Return exactly the final stretch of the records below, opening with the line that contains "2013年7月 (12) (360, 1978)" and closing with the last line.

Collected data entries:
========================================================================
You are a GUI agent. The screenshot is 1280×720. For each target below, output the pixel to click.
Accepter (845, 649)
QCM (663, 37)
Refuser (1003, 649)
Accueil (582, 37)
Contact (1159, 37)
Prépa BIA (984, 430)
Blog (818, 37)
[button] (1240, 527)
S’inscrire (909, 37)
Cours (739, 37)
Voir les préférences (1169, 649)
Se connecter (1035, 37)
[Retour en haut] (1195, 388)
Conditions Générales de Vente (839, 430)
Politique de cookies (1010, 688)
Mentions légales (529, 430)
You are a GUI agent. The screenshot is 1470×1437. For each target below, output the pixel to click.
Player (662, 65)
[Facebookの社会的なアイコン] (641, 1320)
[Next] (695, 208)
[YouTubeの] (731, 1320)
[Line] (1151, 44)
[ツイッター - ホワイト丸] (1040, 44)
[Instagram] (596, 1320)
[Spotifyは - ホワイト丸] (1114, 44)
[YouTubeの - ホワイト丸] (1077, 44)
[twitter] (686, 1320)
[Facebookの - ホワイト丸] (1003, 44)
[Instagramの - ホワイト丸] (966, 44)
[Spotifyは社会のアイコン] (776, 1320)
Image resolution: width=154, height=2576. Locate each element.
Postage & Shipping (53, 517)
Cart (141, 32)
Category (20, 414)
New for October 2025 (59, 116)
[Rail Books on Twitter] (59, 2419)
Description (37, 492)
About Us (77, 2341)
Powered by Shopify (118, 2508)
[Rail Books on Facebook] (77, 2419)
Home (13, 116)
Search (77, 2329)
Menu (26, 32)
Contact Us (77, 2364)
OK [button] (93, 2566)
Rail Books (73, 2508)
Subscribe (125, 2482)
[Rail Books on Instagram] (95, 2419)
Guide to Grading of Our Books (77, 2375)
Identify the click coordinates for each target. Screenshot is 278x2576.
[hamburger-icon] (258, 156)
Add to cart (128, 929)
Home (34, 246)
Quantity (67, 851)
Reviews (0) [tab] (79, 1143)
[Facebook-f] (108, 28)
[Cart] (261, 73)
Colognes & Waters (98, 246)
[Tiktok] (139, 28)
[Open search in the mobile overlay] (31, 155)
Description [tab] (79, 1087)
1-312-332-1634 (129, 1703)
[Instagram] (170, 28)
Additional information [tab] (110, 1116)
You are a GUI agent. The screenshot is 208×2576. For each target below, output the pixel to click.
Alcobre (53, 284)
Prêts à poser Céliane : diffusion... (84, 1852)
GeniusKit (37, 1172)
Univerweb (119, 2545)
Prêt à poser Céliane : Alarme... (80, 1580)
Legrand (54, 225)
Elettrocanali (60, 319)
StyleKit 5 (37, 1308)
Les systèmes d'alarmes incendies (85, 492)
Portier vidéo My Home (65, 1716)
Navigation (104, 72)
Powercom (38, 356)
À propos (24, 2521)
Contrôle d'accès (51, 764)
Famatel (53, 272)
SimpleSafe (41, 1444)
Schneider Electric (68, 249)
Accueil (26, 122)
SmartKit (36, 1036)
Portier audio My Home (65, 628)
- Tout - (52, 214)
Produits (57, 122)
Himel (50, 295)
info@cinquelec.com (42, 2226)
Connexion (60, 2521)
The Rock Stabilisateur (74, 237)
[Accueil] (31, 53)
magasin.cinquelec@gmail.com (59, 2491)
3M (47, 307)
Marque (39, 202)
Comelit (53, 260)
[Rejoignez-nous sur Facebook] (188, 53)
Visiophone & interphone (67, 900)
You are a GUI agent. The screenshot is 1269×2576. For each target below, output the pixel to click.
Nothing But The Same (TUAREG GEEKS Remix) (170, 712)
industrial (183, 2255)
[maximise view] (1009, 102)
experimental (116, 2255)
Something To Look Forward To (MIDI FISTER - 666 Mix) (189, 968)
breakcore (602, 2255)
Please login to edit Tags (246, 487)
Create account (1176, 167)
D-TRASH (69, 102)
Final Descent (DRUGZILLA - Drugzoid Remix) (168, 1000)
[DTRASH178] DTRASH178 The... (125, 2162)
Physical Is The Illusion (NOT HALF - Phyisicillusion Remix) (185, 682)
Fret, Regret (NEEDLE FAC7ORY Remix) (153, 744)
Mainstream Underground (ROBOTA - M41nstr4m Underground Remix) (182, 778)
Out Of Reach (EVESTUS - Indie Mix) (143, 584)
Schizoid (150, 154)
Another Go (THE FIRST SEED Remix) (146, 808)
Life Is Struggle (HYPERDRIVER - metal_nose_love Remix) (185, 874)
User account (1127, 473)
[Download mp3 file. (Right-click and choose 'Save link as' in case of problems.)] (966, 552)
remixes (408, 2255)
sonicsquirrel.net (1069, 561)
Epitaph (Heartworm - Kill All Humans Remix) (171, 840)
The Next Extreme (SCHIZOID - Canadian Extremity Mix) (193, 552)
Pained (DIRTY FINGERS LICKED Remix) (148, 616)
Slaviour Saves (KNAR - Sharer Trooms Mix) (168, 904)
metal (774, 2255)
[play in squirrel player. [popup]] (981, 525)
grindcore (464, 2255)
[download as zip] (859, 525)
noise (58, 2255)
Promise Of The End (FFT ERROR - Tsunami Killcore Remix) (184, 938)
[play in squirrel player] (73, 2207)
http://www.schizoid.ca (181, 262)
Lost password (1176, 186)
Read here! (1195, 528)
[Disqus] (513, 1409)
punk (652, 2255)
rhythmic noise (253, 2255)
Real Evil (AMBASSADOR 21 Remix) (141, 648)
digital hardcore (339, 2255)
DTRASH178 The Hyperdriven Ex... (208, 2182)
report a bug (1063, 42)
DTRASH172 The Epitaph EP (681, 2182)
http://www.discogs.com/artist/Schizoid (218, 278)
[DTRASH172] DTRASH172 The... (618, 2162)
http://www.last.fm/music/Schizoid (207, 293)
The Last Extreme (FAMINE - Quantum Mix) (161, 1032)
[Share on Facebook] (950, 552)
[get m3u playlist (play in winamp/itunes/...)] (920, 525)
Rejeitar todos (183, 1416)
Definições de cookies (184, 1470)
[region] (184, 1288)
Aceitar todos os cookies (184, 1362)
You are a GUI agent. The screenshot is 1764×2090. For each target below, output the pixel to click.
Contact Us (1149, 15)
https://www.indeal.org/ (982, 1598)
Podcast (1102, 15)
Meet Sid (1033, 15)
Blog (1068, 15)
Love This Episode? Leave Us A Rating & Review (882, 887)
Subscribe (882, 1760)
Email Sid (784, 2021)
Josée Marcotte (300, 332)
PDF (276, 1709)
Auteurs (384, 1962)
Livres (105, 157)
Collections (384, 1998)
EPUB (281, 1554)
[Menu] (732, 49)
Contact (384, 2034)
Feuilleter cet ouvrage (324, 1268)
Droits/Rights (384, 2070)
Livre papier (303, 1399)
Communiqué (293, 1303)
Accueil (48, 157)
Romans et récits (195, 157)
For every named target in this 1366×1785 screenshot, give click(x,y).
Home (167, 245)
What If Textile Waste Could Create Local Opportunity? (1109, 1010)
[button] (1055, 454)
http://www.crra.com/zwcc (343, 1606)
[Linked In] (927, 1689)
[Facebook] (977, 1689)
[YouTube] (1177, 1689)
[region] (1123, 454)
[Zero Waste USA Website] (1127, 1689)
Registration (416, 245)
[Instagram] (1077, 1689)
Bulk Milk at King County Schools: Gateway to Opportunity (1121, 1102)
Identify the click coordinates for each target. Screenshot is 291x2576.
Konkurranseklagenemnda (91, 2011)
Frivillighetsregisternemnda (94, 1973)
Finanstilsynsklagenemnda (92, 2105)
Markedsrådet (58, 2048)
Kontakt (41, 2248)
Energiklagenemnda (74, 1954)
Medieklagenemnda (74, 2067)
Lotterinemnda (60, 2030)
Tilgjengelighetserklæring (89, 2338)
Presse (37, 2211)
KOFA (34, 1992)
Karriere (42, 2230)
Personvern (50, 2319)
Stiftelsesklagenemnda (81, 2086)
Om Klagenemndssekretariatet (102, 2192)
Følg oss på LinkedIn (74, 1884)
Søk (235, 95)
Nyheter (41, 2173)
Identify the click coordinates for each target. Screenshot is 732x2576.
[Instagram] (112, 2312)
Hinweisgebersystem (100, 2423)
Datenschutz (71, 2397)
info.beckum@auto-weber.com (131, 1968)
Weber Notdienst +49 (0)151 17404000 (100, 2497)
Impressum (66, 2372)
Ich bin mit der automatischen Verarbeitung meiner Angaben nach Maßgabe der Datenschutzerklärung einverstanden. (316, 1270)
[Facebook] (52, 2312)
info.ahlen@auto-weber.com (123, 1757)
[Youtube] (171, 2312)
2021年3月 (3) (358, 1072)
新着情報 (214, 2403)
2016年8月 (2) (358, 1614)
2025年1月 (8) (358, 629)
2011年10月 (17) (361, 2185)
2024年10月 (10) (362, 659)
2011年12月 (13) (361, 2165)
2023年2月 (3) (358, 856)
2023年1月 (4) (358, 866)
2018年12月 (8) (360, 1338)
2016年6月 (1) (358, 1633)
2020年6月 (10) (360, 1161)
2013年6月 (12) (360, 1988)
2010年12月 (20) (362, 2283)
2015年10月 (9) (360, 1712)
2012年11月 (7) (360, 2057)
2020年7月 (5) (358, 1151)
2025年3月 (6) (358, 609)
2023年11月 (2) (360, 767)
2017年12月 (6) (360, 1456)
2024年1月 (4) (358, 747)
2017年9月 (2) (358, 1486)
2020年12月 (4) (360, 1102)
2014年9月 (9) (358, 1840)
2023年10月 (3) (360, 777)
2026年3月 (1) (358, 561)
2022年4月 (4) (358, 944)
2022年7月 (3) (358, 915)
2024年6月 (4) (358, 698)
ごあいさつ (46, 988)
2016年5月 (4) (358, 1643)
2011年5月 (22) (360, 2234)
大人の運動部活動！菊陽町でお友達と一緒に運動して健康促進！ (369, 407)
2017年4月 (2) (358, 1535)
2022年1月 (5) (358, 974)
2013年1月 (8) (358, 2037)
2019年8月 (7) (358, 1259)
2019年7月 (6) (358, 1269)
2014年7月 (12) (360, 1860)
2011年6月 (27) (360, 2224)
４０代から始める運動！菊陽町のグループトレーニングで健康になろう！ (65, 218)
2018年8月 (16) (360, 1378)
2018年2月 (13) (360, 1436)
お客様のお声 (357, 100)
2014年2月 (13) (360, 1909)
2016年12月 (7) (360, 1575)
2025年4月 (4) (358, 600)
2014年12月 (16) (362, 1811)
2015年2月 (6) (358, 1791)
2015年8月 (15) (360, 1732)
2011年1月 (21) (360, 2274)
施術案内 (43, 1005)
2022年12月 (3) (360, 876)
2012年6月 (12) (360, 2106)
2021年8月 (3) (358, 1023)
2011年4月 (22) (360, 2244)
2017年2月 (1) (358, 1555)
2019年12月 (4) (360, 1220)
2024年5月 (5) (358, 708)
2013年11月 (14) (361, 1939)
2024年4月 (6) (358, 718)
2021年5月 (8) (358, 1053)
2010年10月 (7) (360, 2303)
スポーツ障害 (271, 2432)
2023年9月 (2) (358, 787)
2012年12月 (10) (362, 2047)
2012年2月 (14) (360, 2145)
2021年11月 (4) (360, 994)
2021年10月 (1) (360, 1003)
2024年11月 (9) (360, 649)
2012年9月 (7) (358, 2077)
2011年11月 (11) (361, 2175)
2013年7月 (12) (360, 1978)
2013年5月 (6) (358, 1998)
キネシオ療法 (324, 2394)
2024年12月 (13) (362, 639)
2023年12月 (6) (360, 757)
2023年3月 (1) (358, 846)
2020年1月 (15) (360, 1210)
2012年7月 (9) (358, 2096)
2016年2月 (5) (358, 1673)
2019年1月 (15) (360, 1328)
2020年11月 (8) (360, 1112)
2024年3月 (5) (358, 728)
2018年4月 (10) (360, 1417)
========================================================================
Answer to this exercise:
2013年7月 (12) (360, 1978)
2013年5月 (6) (358, 1998)
キネシオ療法 (324, 2394)
2024年12月 (13) (362, 639)
2023年12月 (6) (360, 757)
2023年3月 (1) (358, 846)
2020年1月 (15) (360, 1210)
2012年7月 (9) (358, 2096)
2016年2月 (5) (358, 1673)
2019年1月 (15) (360, 1328)
2020年11月 (8) (360, 1112)
2024年3月 (5) (358, 728)
2018年4月 (10) (360, 1417)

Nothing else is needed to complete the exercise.